▶ _WORK TO BE COMPLETED_
Would you please repeat, word for word, only the lines from the one holding "Viewport: 266px width, 151px" through the one holding "Image resolution: width=1063" in the material below, without the pictures?
==========
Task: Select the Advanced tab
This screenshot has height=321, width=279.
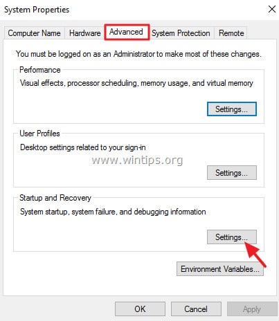Action: pyautogui.click(x=127, y=32)
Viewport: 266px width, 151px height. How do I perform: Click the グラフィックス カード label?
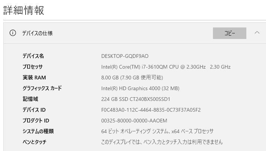[x=42, y=88]
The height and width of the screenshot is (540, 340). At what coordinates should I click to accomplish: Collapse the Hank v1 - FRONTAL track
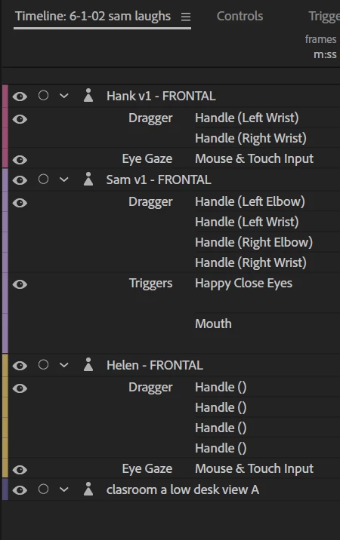pyautogui.click(x=64, y=96)
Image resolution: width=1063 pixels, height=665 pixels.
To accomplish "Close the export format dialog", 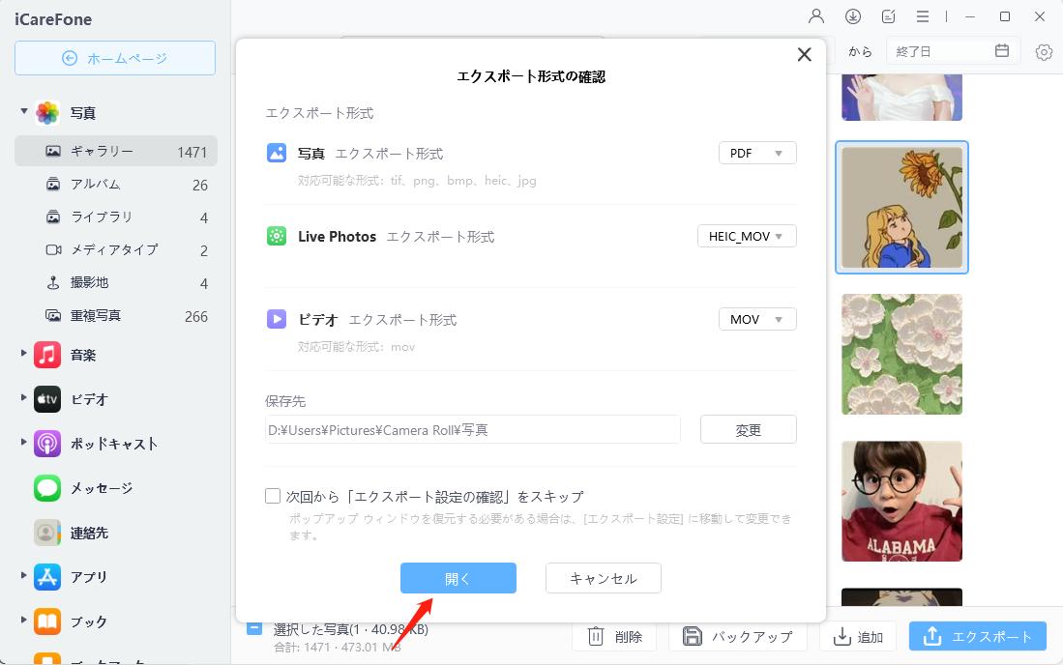I will click(804, 55).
==========
▶ _RESULT FOR THIS TASK_
Viewport: 266px width, 151px height. How do I perform: Click the グラフィックス カード label?
[x=42, y=88]
The height and width of the screenshot is (540, 340). At what coordinates should I click to accomplish: Collapse the Hank v1 - FRONTAL track
pyautogui.click(x=64, y=96)
Image resolution: width=1063 pixels, height=665 pixels.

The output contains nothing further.